Among principal concerns, the Committee remained concerned at the lack of an independent and external oversight mechanism for alleged unlawful acts committed by the police. Other concerns included that, in practice, the police did not respect the right of a detainee to access a lawyer of his or her own choice, to access an examination by an independent doctor within 24 hours of detention, and the right to contact his or her family; the absence of adequate protocols for the medical profession on how to report on findings of torture in a systematic and independent manner; and the slowness of investigations and the fact that officials were not suspended during the investigations into allegations of torture or ill-treatment. Serbia should, among others, suspend persons who had allegedly committed acts of torture during the investigation of such allegations; ensure that education and training of all law enforcement personnel was conducted on a regular basis; and strengthen efforts to implement a gender-sensitive approach for the training of those involved in the custody, interrogation or treatment of any individual subjected to any form of arrest, detention or imprisonment.

The Committee noted Serbia’s acknowledgement that poor and inadequate treatment took place in some institutions and remained concerned at reports of the treatment of children and adults with mental or physical disability, especially at the forceful internment and long-term restraint used in institutions that amounted to torture or cruel, inhuman and degrading treatment or punishment in social protection institutions for persons with mental disability and psychiatric hospitals. Furthermore, it was concerned that no investigation seemed to have been initiated with respect to treatment of persons with disability in institutions. Serbia should initiate social reforms and alternative community-based support systems in parallel with the ongoing process of de-institutionalization of persons with disability, and strengthen professional trainings in both social protection institutions for persons with mental disability and psychiatric hospitals; and investigate reports of torture or cruel, inhuman or degrading treatment or punishment of persons with disability in institutions.

Kazakhstan

Among positive aspects in the second periodic report of Kazakhstan, the Committee welcomed the recent ratification by Kazakhstan of a number of international instruments, including the Optional Protocol to the Convention against Torture and the International Covenant on Civil and Political Rights and the signature of the first optional protocol in 2007. It further welcomed a number of legislative measures including the definition of torture and cruel treatment in the Criminal Code; the amendment of the Code of Criminal Procedure making statements obtained through the use of torture inadmissible as evidence; and amendments in 2003 making trafficking in human beings an offence under the Criminal Code. Also noted with satisfaction were the establishment of the Office of the Human Rights Commissioner (Ombudsman) in 2002; the creation of a Central Public Monitoring Commission in 2005 and Regional Independent Public Monitoring Commissions in 2004 with the authority to inspect detention facilities; and the amendment of the Criminal Code to introduce life imprisonment instead of capital punishment.

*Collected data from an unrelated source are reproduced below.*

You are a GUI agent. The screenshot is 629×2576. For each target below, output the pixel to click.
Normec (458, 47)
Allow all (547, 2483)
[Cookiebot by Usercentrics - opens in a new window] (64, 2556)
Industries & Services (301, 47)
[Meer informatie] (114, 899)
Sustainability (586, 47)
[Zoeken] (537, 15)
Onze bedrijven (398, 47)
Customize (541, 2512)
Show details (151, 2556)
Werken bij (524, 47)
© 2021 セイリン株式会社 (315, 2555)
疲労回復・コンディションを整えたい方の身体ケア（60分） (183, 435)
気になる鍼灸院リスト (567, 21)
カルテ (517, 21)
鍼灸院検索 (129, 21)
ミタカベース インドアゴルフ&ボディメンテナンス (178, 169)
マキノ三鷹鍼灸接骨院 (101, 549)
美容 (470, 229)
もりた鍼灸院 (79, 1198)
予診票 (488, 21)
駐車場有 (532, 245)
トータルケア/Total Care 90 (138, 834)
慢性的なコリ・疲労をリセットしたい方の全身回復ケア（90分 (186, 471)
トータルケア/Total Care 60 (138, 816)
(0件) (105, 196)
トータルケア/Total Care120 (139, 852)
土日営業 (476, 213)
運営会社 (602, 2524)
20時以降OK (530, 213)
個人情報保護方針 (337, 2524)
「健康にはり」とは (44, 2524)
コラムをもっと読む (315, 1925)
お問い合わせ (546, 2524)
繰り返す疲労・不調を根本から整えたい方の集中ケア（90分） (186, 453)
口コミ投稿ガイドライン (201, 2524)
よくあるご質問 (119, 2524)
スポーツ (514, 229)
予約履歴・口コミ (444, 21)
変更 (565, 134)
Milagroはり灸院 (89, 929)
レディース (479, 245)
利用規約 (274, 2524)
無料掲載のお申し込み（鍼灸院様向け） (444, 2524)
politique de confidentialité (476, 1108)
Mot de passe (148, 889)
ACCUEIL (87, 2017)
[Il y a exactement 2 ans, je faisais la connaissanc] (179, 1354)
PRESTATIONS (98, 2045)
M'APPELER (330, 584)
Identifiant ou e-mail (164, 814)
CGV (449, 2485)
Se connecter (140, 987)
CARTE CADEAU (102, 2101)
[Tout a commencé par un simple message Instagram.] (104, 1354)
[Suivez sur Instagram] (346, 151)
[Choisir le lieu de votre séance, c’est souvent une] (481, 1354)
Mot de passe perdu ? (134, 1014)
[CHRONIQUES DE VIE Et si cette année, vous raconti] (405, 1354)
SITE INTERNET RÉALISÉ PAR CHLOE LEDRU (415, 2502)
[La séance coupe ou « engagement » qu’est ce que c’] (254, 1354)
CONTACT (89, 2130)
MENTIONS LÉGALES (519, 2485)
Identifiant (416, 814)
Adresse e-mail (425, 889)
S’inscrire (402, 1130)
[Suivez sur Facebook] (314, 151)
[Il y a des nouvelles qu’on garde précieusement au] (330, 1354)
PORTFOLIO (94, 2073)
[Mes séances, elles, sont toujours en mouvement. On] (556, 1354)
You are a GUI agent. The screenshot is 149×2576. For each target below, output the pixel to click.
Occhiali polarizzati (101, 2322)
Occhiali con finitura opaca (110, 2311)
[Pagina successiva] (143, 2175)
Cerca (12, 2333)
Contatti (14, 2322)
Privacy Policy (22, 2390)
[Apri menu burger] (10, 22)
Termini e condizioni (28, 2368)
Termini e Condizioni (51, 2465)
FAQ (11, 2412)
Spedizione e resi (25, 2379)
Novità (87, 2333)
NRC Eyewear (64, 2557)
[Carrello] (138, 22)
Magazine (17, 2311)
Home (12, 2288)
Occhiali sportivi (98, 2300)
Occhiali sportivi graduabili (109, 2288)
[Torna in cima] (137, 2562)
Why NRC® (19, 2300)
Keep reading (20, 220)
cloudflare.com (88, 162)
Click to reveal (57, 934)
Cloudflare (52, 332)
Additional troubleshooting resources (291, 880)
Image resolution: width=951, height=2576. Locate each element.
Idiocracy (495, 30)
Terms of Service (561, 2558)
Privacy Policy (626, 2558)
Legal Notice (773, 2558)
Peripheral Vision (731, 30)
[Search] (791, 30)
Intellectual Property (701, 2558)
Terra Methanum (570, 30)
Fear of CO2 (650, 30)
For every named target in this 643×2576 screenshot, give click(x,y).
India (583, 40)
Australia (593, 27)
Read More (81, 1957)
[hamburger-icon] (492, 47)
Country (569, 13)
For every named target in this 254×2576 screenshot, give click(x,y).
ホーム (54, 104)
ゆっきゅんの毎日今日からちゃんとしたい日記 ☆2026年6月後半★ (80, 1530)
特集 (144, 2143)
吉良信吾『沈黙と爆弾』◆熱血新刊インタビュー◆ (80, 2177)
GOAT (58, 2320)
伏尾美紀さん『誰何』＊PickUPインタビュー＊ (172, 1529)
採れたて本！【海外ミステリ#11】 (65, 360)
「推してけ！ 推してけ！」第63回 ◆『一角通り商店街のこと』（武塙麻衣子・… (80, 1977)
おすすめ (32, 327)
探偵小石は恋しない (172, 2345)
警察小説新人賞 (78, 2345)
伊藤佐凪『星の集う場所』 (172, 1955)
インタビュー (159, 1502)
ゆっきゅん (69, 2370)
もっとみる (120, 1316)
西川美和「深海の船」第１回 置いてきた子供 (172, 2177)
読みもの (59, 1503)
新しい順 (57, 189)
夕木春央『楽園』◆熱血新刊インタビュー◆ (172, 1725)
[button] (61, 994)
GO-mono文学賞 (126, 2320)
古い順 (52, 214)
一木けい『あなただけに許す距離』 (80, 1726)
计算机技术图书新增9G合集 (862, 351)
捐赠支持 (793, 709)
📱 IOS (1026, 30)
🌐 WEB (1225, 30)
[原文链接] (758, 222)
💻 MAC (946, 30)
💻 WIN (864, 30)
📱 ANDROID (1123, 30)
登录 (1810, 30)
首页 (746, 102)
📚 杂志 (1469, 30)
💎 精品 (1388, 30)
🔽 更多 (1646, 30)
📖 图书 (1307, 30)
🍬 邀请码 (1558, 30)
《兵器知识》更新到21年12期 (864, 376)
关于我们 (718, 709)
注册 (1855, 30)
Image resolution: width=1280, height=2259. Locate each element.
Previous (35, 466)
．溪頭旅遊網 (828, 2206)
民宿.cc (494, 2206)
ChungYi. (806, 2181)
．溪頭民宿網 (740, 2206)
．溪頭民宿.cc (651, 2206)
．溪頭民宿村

The Committee was concerned about consistent allegations concerning the frequent use of torture and ill-treatment, including the threat of sexual abuse and rape, committed by law enforcement officers, often to extract “voluntary confessions”. The Committee noted with particular concern reports that the National Security Committee had used counter-terrorism operations to target vulnerable groups or groups perceived as a threat to national and regional security, such as asylum-seekers and members or suspected members of banned Islamic groups. Of deep concern were allegations that torture and ill-treatment of suspects commonly took place during the period between apprehension and the formal registration of detainees at the police station. In particular, there was a failure to acknowledge and record the actual time of apprehension of a detainee and restricted access to lawyers and independent doctors. Kazakhstan should amend the Code of Criminal Procedure so as to ensure that no exceptional circumstances could be invoked for postponing the exercise of the right of a detainee to inform a relative of his/her whereabouts. The Committee was particularly concerned at allegations of forcible return of asylum-seekers from Uzbekistan and from China and the unknown conditions, treatment and whereabouts of persons returned following their arrival in the receiving country.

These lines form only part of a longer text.